(Given task):
Filter the data below and copy out every line that contains the string "Collapse". Treat uppercase and lowercase letters as distinct.
***
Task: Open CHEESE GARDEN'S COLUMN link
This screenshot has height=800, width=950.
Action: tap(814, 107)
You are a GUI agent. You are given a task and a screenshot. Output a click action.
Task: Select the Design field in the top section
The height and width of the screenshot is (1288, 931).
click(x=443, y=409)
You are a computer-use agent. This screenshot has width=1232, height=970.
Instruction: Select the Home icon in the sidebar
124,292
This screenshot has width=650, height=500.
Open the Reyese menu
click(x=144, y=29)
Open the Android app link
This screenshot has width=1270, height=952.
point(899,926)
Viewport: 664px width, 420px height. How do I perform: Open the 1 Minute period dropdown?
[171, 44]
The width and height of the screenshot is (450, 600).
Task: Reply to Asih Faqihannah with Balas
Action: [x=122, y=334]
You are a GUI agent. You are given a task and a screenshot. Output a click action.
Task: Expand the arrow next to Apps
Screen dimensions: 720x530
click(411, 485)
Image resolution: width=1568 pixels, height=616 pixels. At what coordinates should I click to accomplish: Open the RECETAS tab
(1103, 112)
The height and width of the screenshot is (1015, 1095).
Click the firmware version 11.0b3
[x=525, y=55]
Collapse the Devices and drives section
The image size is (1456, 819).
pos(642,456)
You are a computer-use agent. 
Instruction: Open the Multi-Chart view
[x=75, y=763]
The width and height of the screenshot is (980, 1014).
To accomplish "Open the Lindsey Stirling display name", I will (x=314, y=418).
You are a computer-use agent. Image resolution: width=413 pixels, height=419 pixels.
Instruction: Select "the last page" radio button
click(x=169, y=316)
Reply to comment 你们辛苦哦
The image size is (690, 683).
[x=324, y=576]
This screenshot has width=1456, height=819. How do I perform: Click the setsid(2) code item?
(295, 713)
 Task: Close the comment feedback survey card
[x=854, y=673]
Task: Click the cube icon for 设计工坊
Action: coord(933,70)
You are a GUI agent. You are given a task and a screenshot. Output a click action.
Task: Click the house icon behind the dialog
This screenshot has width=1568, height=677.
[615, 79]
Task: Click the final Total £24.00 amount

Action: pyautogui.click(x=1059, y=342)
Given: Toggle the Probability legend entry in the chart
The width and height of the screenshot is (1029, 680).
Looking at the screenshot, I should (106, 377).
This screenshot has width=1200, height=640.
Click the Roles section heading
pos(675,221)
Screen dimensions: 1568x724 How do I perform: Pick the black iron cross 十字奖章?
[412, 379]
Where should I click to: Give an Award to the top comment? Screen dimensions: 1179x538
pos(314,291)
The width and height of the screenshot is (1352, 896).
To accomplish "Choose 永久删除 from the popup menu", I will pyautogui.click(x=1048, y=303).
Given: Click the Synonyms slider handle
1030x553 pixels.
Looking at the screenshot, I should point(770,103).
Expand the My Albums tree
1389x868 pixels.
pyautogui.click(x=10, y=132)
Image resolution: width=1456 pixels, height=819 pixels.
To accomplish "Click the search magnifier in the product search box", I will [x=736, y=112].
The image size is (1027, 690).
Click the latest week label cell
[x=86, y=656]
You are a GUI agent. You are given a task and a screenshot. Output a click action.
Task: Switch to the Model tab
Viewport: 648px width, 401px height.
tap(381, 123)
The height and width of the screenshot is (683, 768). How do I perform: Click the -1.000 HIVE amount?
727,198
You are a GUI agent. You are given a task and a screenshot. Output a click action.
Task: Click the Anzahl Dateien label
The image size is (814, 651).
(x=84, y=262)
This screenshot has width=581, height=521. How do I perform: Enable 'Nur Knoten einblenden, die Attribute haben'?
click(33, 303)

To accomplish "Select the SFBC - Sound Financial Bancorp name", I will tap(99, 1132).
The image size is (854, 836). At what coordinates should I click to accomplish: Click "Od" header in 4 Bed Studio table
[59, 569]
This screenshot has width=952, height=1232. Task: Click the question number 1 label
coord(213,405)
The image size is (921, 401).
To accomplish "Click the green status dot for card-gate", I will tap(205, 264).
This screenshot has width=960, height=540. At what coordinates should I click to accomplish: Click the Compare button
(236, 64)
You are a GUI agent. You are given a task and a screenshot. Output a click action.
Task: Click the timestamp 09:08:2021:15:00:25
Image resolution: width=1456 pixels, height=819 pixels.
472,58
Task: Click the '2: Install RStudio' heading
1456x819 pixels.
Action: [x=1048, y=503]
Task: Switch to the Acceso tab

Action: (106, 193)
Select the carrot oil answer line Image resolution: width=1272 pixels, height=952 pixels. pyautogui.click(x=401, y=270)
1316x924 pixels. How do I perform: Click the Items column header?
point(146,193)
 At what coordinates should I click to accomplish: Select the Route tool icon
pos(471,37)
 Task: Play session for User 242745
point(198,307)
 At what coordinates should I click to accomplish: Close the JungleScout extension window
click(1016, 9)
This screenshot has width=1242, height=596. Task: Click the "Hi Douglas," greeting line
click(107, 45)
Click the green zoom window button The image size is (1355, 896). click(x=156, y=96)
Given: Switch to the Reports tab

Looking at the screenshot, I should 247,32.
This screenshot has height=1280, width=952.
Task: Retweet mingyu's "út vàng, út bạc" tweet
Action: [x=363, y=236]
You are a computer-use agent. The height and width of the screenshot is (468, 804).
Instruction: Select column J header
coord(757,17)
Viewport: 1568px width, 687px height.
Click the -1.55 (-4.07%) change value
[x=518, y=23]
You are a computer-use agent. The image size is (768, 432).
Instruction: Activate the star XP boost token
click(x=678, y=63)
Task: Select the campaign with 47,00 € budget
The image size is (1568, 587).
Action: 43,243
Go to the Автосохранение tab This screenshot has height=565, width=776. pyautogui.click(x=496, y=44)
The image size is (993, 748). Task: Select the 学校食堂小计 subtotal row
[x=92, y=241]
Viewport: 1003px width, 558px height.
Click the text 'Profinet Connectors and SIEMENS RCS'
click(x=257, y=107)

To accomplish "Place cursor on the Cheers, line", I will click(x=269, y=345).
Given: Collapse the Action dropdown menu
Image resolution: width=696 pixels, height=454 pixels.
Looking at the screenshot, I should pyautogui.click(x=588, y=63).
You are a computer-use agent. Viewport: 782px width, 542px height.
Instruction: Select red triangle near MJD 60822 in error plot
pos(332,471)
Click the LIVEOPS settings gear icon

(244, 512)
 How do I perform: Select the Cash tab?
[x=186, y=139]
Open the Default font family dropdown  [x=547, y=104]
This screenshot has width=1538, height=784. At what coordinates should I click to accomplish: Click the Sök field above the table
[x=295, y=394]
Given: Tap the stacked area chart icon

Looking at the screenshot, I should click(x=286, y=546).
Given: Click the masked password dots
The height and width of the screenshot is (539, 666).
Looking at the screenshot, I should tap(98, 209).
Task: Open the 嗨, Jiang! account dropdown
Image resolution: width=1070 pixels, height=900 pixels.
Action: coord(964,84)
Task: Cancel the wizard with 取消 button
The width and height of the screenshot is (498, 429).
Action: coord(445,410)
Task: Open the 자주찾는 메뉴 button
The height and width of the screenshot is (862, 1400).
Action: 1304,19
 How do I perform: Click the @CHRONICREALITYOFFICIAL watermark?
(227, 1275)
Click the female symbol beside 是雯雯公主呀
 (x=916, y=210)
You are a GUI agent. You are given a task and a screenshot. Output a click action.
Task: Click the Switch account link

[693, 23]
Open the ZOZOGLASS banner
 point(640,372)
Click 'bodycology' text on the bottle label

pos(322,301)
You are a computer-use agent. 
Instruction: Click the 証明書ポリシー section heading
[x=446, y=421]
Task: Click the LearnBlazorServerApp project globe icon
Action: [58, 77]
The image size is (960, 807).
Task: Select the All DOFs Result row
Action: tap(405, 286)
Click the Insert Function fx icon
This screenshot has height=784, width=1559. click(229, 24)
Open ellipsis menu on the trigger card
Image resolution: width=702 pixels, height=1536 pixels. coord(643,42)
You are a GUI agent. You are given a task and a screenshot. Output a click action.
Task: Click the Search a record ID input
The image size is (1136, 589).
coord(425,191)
***
(Output of the exercise):
Collapse the Devices and drives section
Given: Collapse the Action dropdown menu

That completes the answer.